How to Build Strong Financial Controls in a Nonprofit
Financial controls are policies and procedures that help nonprofit organizations manage funds responsibly and reduce the risk of financial errors or fraud. Strong internal controls protect the organization, its staff, and its reputation.
Even small nonprofits can implement effective financial controls with thoughtful planning.
Separate Financial Responsibilities
One of the most important financial controls is separating key financial duties among different individuals.
For example:
- One person records transactions
- Another person reviews financial reports
- A different individual approves large payments
Separating responsibilities reduces the risk of mistakes or misuse of funds.
Require Expense Approvals
Nonprofits should establish clear procedures for approving expenses. Larger purchases should require approval from a supervisor or executive leader before payment is issued.
Documenting these approvals creates accountability.
Conduct Regular Bank Reconciliations
Bank reconciliations ensure that the organization’s financial records match bank statements. This process helps identify discrepancies quickly and confirm that transactions were recorded correctly.

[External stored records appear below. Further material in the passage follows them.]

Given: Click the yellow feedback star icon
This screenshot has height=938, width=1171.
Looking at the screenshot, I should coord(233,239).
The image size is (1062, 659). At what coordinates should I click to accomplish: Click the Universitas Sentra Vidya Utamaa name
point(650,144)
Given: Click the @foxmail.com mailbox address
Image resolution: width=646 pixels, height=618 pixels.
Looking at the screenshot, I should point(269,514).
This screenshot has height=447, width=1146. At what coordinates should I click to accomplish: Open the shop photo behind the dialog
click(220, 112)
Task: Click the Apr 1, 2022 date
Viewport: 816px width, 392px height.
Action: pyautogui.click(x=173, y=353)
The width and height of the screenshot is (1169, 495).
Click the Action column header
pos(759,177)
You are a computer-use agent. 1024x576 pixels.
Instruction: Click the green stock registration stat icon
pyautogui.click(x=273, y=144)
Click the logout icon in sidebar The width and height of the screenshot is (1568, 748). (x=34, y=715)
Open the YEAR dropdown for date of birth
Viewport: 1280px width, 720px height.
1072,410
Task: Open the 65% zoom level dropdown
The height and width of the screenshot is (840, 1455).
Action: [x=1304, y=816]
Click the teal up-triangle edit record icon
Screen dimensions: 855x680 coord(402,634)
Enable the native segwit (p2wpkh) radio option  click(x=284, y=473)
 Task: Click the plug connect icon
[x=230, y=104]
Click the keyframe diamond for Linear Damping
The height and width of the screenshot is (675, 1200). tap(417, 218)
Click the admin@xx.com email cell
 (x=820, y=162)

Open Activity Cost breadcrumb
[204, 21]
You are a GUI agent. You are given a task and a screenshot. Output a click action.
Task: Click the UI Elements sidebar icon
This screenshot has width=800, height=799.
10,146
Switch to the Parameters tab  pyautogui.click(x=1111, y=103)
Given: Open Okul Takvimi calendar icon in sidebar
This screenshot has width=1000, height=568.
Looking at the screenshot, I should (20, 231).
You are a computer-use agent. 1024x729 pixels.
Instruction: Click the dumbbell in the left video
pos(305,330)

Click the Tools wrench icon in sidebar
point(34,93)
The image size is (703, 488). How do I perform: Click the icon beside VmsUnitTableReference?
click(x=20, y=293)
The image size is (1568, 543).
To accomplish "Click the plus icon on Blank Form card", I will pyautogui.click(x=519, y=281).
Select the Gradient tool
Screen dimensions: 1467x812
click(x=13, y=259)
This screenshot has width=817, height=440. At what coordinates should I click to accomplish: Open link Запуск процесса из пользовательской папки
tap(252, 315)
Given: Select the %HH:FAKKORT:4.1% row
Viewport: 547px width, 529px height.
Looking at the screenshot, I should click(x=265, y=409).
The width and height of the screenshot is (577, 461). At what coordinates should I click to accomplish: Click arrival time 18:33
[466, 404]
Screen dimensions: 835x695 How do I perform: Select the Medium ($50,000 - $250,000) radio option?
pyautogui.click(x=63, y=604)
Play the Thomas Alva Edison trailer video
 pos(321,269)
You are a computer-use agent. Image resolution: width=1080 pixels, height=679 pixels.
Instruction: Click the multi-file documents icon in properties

Most nonprofits reconcile accounts monthly.
Provide Board Oversight
Boards of directors play an important role in financial accountability. Board members should review financial reports regularly and ensure appropriate policies are in place.
Finance committees often assist with this oversight.
Document Financial Policies
Organizations should document financial procedures in a financial policies manual. This document may include policies related to expense approvals, reimbursements, purchasing procedures, and financial reporting.
Written policies help ensure consistency and transparency.
Strong financial controls help nonprofits maintain trust with donors, funders, and the communities they serve.